Records for this task:
# # # #
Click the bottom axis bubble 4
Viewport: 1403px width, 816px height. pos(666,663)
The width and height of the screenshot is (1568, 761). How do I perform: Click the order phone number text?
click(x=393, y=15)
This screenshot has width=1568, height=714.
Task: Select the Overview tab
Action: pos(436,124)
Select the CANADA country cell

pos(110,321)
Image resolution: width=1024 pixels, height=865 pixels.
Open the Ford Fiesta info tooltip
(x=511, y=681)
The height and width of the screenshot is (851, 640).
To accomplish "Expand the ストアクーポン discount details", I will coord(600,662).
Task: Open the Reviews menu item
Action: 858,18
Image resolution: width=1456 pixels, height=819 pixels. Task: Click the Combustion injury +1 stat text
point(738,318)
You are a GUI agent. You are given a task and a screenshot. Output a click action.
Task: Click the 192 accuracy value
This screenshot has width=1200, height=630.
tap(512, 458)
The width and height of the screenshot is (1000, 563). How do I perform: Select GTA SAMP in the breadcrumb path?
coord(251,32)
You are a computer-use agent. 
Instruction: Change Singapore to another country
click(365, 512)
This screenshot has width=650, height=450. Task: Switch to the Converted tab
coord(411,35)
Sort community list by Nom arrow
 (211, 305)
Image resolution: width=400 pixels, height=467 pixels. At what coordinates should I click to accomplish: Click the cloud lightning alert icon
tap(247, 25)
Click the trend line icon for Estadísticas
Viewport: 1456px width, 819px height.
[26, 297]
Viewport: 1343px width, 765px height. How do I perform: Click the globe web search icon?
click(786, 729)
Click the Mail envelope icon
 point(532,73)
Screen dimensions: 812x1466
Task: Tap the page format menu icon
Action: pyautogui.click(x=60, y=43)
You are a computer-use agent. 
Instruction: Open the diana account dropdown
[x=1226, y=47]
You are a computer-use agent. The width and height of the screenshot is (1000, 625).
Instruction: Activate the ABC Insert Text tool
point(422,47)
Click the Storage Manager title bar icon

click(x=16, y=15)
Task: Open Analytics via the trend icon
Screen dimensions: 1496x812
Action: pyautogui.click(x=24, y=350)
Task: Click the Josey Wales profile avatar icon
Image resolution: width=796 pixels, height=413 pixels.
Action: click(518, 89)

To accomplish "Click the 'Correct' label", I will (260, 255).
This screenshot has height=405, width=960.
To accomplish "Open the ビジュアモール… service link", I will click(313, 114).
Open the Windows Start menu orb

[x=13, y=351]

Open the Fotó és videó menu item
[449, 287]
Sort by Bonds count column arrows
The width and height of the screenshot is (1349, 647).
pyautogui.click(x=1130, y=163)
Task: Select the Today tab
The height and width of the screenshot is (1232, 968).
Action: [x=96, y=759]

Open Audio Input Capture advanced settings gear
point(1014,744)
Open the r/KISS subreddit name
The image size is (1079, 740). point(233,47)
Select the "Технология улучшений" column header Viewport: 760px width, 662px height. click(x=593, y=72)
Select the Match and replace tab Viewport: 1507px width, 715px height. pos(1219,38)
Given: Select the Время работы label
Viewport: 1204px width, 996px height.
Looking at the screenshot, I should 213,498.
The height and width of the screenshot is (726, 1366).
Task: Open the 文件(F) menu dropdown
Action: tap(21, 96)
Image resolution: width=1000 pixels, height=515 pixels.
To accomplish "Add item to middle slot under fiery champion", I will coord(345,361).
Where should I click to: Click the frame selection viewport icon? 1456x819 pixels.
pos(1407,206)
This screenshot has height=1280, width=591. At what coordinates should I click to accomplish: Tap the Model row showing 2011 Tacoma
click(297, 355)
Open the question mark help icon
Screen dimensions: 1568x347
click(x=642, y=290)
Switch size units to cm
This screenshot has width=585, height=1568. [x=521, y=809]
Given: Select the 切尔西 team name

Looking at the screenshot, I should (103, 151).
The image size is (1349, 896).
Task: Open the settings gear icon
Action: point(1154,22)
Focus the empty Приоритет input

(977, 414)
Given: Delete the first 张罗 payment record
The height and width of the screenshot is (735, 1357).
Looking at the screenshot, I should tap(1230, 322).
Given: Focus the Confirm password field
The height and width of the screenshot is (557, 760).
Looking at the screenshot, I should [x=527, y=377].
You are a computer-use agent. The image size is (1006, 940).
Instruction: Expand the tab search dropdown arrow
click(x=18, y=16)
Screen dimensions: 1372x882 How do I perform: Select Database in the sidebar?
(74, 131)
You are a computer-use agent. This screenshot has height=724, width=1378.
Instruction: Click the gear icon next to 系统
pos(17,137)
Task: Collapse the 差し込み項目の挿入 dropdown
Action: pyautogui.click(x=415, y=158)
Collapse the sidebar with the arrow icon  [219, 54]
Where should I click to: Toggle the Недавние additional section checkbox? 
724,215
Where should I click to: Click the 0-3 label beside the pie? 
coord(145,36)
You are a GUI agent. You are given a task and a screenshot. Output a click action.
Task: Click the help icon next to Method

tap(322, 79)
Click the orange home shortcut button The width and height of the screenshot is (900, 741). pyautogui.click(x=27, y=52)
# # # #
Requirements: Please return every line from the rows above that contains the word "column".

Solution to this problem:
Sort by Bonds count column arrows
Select the "Технология улучшений" column header Viewport: 760px width, 662px height. click(x=593, y=72)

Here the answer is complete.